Suppose $q$ is a prime and $q = 3 \mod 4$ , so $- 1$ is a quadratic residue in $𝔽_{q}$ . Let $E$ be the curve $E : y^{2} = x^{3} + x$ It turns out that $# E (𝔽_{q}) = q + 1$ and $# E (𝔽_{q^{2}}) = (q + 1)^{2}$ , thus the embedding degree is 2. Let $r$ be the largest prime dividing $q + 1$ , and define $h$ by $r \cdot h = q + 1$ . Then $E (𝔽_{q})$ contains a cyclic subgroup of order $r$ which we call $G$ , and $E (𝔽_{q^{2}})$ contains a group isomorphic to $ℤ_{r} \times ℤ_{r}$ . Consider the homomorphism $ϕ : E (𝔽_{q} \to E (𝔽_{q^{2}})$ given by $ϕ (x, y) = (- x, i y)$ where $i$ is a square root of -1. Clearly $ϕ$ maps to points that are linearly independent of the input points, since the output points lie over a different field. (And since $ϕ$ is a homomorphism, the output point has the same order as the input point.)

Thus with $G$ , and $ϕ$ as above, if we set $G_{T}$ to the subgroup of $𝔽_{q^{2}}^{*}$ that has order $r$ , we have a concrete example of a bilinear nondegenerate pairing on groups where it is widely believed discrete log is hard.

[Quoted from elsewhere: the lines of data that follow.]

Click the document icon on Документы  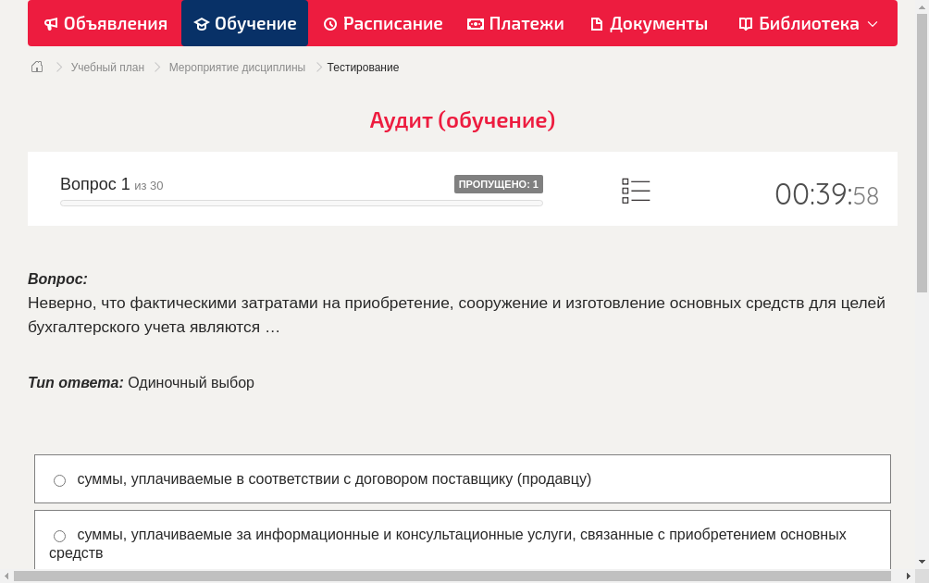pyautogui.click(x=597, y=23)
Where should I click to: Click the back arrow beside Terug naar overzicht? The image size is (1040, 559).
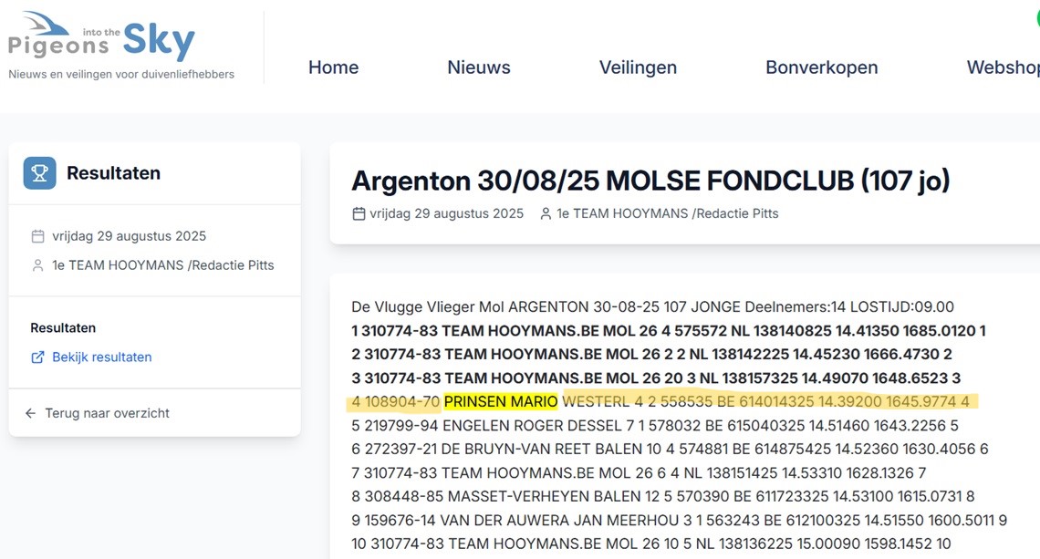coord(31,413)
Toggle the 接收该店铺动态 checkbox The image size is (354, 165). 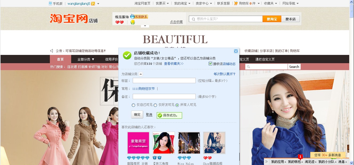click(x=210, y=64)
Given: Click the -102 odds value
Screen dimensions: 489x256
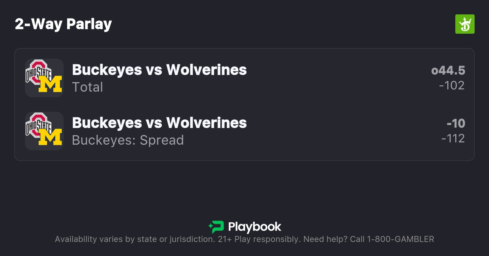Looking at the screenshot, I should (452, 86).
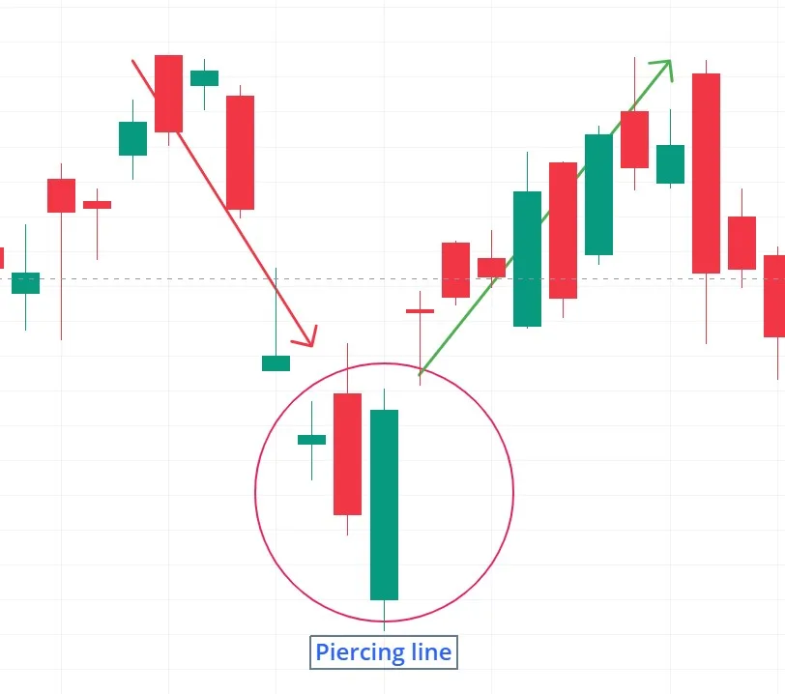Screen dimensions: 785x694
Task: Click the dashed horizontal price line
Action: click(x=393, y=279)
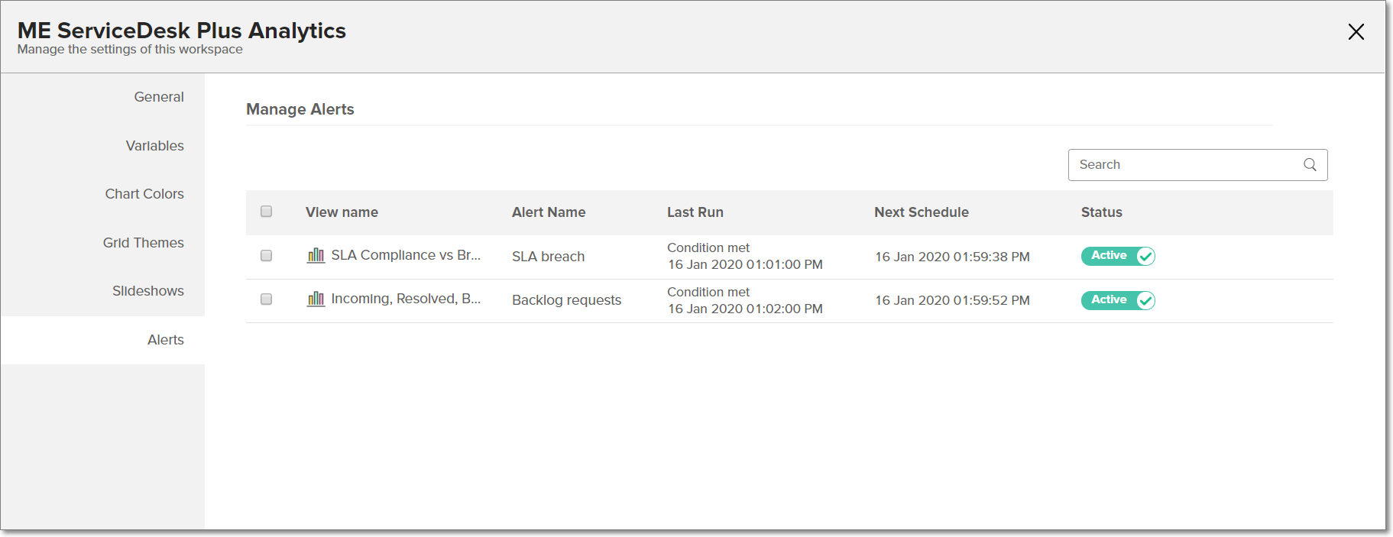
Task: Click the SLA breach alert name
Action: (x=548, y=257)
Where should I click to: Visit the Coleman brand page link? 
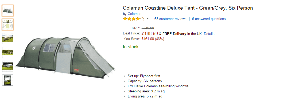point(134,14)
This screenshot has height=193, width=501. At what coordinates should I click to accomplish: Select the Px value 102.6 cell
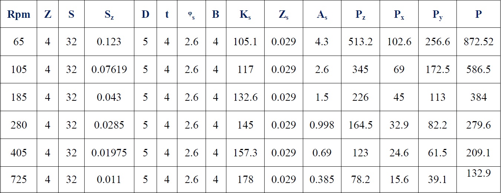pos(399,41)
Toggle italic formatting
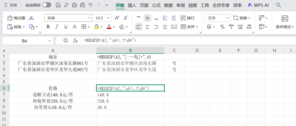This screenshot has width=296, height=126. 57,27
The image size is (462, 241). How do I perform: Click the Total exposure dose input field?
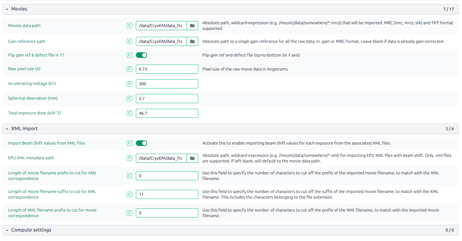click(x=167, y=113)
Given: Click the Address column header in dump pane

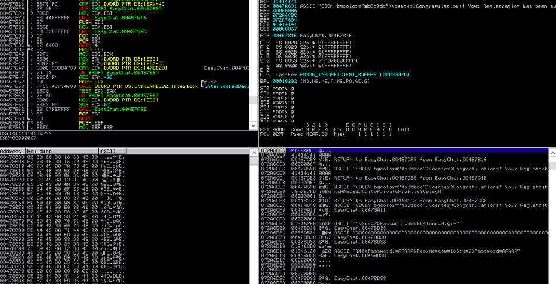Looking at the screenshot, I should 13,151.
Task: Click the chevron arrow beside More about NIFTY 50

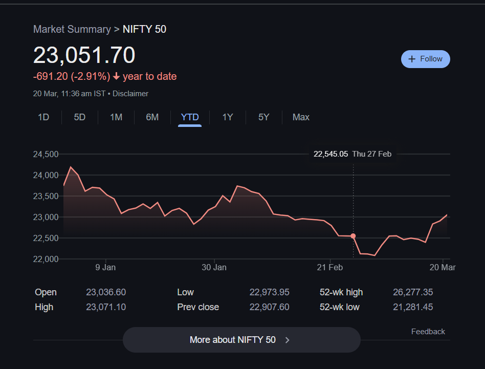Action: click(288, 340)
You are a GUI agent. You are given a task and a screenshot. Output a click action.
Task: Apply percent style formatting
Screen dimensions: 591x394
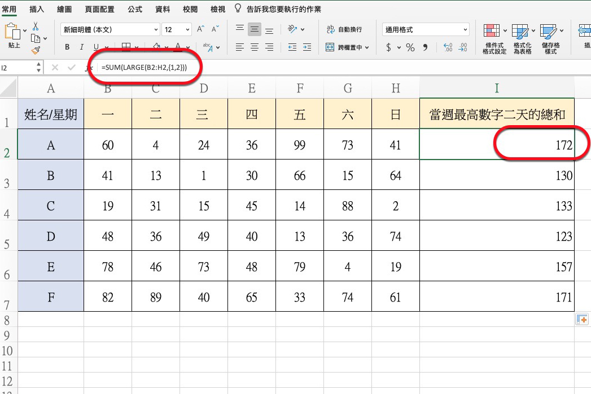[x=410, y=47]
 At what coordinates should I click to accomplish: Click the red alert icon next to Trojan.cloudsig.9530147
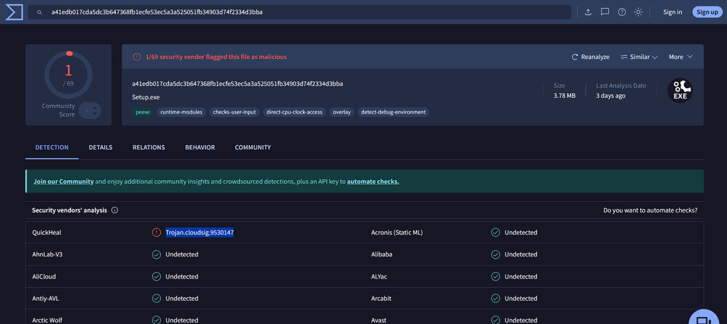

A similar example is the curve $E : y^{2} = x^{3} + 1$ over $𝔽_{q}$ for any prime $q = 2 \mod 3$ . (For implementation purposes it is convenient to take $q = 11 \mod 12$ so that $- 1$ is guaranteed to be a quadratic nonresidue.) As above, it turns out $# E (𝔽_{q}) = q + 1$ and $# E (𝔽_{q^{2}}) = (q + 1)^{2}$ , and if we use the map $ϕ$ given by $ϕ (x, y) = (ζ x, y)$ where $ζ$ is a primitive cube root of unity we have another concrete instantiation of a pairing suitable for cryptography.

Note that these two examples fall in the first two classes of supersingular curves. TODO: link

Implementation note: $r$ can be chosen so that it is a Solinas prime, allowing Miller's algorithm to be optimized greatly.

Using Different Curves

In general a map $ϕ$ may not exist. In fact if any curve except for the two examples given above is used, there is no known way to construct a suitable map $ϕ$ . To rectify the situation, we must change what it means to be a pairing suitable for cryptography.